*Yapılacak İşler*:
- 1) Mardin'deki yer altı suyu haberine göre Dumluca Baraj Göleti'nin yapımı yüzde kaç oranında tamamlandı?
- 2) Mardin'deki yer altı suyu haberine göre Mardinli çiftçilerin en büyük gider kalemi neden enerji maliyetleridir? Bir iki cümleyle açıkla.
- 3) Mardin'deki yer altı suyu haberinin devamını yaz.
----- Kaynak Metin
Mardin’de yüksek yer altı su kullanımı bahçeciliği tehdit ediyor

Mardin Ticaret ve Sanayi Odası Başkanı Hatip Çelik, Mardin’de son açılanlarla birlikte kuyu sayısının 10 bini aştığına dikkat çekerek yüksek kullanıma bağlı olarak su seviyesini 600 metreye kadar indiğini bildirdi. Düşen su seviyelerinin zeytin, üzüm ve kiraz yetiştiriciliğini tehdit ettiğini sözlerine ekleyen Çelik, GAP projesinin bir an önce tamamlanması çağrısı yaptı.

Haber Merkezi |

MEHMET NABİ BATUK / MARDİN

Mardin Ticaret ve Sanayi Odası Yönetim Kurulu Başkanı Hatip Çelik, kent ekonomisinin temelinin tarım sektörü olduğunu vurgulayarak, sektörü daha ileriye taşıyacak stratejilere ihtiyaç olduğunu kaydetti.

Kentin lokomotif ürünlerinin ise buğday ve mısır ürünleri olduğunu belirten Hatip Çelik, yaklaşık 3 milyon dekarlık tarım arazilerinin 2 milyon dekarında hububat üretimi yapıldığını dile getirdi. Şehir genelinde her yıl ortalama 2 milyon ton mısır, 1 milyon ton da buğday üretildiğini aktaran Başkan Çelik, aynı zamanda Derik bölgesinde Zeytin, kiraz ve üzüm yetiştiriciliğinin yaygın bir şekilde yürütüldüğünü kaydetti.  Mardinli çiftçilerin yer üstü sulama kaynaklarına sahip olmadığı için en büyük gider kaleminin yer altı suyu kullanımına bağlı enerji maliyetleri olduğunu söyleyen Çelik, “Derik’teki yüksek yer altı suyu kullanımı nedeniyle dağlık bölgelerdeki su seviyesi 600 metreye kadar düştü. Bu durum taban suyu ile beslenen meyve ağaçlarımıza büyük zarar veriyor. Derik’teki bahçe alanlarımızda belirli bölgelerde kurumalar mevcut. Meyve bahçelerimizi kurtarmak için atılabilecek en hızlı adım Derik’teki Dumluca Baraj Göleti’ne GAP Kanallarından su takviyesi yapmak. Bu alan için yaklaşık 200 kilometrelik kanal inşa edildi. Dönem dönem gölete su veriliyor. Ancak sürdürülebilir bir su katkısı henüz sağlanamadı. Baraj göletinin yapımı ise yüzde 90 oranında tamamlandı. Artık buraya daha fazla su takviye edilmesi gerekiyor. Bu gölet sadece çiftçilere sulama suyu sağlamıyor. Aynı zamanda yer altı sularını da besleyen bir konumda olduğu unutulmamalı. Yer altı su seviyemizi yükseltmek için baraj göletimize acilen su takviyesi yapmalıyız. Aksi taktirde meyve bahçelerimizi zamanla kaybedeceğiz” dedi.
----------
----- Kayıtlı Veriler
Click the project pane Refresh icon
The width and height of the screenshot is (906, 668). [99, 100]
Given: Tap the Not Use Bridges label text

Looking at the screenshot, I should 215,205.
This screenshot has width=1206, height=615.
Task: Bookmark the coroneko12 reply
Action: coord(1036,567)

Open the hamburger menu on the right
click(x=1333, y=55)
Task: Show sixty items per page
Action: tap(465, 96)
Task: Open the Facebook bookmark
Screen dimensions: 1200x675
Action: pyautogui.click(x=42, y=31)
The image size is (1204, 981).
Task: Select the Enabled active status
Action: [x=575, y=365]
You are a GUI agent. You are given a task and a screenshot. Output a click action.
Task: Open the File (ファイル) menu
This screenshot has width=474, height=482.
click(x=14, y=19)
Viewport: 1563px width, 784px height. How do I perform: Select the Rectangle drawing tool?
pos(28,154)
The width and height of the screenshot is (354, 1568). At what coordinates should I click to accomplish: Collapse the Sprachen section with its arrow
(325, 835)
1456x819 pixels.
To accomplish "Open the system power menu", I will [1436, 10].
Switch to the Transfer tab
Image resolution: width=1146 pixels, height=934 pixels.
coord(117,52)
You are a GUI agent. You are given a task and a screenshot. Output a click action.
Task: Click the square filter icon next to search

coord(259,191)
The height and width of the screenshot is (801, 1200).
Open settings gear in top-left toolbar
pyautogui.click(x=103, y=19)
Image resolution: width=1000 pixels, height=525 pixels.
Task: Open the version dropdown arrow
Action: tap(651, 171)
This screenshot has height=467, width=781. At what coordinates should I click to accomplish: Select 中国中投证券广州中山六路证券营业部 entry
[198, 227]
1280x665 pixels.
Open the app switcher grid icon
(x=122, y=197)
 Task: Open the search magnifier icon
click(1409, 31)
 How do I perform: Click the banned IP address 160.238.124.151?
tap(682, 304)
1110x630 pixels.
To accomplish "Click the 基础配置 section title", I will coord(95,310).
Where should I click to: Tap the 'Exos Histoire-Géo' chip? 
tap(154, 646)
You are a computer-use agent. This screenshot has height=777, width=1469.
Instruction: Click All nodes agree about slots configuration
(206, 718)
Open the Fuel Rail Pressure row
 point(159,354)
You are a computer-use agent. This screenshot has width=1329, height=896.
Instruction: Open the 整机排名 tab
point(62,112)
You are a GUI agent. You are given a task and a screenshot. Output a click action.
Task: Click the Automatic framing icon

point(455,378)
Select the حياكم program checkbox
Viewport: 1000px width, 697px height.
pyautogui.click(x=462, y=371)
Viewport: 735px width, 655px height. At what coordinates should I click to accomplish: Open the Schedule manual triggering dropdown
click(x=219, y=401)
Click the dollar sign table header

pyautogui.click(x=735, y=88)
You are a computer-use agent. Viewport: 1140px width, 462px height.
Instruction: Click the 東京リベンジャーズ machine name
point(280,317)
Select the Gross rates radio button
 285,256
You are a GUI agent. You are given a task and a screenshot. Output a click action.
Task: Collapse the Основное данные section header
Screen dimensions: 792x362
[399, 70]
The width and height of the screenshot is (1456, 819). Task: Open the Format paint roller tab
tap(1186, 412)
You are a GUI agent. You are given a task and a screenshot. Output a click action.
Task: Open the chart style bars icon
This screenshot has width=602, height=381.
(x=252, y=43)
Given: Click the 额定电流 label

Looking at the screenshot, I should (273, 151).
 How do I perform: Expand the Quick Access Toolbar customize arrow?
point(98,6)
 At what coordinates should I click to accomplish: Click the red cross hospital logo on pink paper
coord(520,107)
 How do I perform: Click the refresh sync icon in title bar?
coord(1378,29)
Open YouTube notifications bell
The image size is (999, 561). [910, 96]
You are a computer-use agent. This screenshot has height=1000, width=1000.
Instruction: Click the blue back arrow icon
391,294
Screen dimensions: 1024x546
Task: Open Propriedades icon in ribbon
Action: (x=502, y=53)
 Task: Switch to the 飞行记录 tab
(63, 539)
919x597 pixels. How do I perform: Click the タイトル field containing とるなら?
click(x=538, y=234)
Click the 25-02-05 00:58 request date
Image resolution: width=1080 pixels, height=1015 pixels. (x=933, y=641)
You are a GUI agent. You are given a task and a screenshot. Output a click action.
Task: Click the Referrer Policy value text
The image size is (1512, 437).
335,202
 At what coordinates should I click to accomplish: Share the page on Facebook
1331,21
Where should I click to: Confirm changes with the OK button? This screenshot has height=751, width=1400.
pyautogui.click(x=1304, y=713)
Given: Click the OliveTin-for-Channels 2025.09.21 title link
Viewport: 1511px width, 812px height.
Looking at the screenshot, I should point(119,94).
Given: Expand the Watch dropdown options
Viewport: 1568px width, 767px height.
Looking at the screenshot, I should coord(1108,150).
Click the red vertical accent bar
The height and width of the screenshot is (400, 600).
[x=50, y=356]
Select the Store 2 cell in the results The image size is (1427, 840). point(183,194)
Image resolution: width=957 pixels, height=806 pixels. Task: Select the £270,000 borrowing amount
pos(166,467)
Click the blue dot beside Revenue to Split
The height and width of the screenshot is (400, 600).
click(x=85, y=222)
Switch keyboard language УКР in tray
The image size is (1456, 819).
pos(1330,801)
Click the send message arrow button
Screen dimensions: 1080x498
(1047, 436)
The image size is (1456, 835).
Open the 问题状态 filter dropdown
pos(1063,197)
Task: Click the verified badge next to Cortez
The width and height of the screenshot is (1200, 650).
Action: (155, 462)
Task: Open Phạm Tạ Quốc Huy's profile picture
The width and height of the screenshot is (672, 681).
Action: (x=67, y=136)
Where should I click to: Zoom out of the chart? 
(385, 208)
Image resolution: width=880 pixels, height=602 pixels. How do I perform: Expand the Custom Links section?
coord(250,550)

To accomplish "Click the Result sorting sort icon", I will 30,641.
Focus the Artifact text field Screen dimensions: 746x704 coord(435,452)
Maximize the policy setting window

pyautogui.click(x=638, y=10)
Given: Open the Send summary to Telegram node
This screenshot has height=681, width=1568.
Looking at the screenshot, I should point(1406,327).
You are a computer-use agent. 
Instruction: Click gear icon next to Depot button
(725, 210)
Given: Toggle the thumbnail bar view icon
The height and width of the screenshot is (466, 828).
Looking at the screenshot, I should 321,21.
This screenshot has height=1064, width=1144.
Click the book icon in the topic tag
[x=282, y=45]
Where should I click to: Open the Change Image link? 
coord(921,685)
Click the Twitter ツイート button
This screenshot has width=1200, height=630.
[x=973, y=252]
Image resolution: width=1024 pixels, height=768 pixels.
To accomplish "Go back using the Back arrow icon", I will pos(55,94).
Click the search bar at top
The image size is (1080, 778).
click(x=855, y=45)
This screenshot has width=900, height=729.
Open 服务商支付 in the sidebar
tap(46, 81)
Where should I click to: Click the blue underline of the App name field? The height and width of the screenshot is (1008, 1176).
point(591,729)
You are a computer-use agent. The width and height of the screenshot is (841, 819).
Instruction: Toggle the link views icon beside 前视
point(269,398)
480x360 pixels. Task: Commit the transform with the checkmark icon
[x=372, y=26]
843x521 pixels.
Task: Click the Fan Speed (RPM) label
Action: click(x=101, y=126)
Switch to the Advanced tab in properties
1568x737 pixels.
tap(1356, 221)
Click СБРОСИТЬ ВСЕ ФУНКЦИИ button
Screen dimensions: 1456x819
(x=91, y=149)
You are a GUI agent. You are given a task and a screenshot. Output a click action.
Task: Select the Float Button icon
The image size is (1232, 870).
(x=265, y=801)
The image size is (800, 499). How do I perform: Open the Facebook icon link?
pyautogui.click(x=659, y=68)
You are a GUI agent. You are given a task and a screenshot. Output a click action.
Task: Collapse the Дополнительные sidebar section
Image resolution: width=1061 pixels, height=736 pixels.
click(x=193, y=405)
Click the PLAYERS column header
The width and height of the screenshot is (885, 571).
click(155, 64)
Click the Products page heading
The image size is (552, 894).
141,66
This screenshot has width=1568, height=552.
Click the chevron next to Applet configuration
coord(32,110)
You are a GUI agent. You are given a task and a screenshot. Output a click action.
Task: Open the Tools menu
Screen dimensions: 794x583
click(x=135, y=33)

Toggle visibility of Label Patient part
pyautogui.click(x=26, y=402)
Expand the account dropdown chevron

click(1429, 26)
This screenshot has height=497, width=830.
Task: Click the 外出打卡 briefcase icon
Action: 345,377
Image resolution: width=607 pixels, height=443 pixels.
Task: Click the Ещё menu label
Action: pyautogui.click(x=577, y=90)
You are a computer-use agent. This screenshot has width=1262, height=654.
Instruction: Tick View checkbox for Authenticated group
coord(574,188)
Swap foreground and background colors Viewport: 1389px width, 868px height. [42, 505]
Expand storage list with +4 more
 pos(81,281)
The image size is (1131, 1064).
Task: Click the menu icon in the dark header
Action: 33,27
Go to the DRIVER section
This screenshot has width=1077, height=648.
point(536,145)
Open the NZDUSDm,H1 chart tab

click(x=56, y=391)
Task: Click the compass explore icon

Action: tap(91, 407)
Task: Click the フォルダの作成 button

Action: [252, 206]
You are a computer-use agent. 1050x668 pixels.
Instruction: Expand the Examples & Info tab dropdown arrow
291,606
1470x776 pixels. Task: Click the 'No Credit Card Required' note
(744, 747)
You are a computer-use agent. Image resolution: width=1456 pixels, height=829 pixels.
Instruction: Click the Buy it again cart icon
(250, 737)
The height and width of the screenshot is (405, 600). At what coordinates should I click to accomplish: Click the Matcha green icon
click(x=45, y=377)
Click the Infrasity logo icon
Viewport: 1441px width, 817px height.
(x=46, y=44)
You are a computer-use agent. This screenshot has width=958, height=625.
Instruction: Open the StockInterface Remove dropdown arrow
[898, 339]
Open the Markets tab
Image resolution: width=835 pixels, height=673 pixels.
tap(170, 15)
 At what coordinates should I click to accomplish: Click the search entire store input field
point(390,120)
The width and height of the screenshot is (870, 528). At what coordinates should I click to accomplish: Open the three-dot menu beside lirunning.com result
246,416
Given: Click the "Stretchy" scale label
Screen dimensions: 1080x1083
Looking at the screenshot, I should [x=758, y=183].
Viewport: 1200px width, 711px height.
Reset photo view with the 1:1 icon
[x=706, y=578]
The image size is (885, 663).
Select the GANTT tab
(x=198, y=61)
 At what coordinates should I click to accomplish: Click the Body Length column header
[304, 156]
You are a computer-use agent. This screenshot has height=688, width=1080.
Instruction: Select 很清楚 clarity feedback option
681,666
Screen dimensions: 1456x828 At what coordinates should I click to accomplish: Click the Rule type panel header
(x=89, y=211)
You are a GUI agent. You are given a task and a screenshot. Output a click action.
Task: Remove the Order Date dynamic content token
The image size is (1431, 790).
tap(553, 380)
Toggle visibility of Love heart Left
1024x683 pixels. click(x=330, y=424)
----------
*Beklenen Sonuçlar*:
- 1) Yüzde 90 oranında tamamlandı.

- 2) Mardinli çiftçilerin yer üstü sulama kaynakları yok. Bu yüzden sulamada yer altı suyuna bağımlılar ve en büyük giderleri bu suyun kullanımına bağlı enerji maliyetleri oluyor.

- 3)
Derik’teki zeytin, kiraz ve üzüm bahçeleri yüksek risk altında

Şuanda çiftçilerin kullandığı yer altı su derinliğinin 600 metreye kadar indiğine dikkat çeken Hatip Çelik, kentin jeolojik altyapısının bu durumdan olumsuz etkilendiğini belirtti. Konya’da yaşandığı gibi Mardin’de de obruk oluşma riskinin her geçen gün daha da arttığını ifade eden Çelik, şunları söyledi: “Mardin’de son açılanlarla birlikte kuyu sayısı 10 bini aştı. Yer altı suyu derinlik oranı 600 metrelere kadar indi. Bazı bölgelerimizde obruk oluşma riski de her geçen gün artıyor. Suların çekilmesiyle yer altı oluşan boşluklar nedeniyle bölgemizdeki fay hatlarının tetiklenmesinden çekiniyoruz. Ayrıca yüksek su kullanımı nedeniyle rakımı yüksek bölgelerimizdeki tarım faaliyetlerimiz olumsuz etkileniyor. Özellikle meyve bahçelerimizde kurumalar sürüyor. Derik’teki zeytin bahçelerimizde ayrıca Ömerli ve Yeşilli de kiraz ve üzüm bahçelerimiz kuruyor. Bahçe ürünlerindeki verim oranlarımız sürekli düşüş eğilimi gösteriyor. Bahçe alanlarımız için artık tünelin son çıkışındayız.”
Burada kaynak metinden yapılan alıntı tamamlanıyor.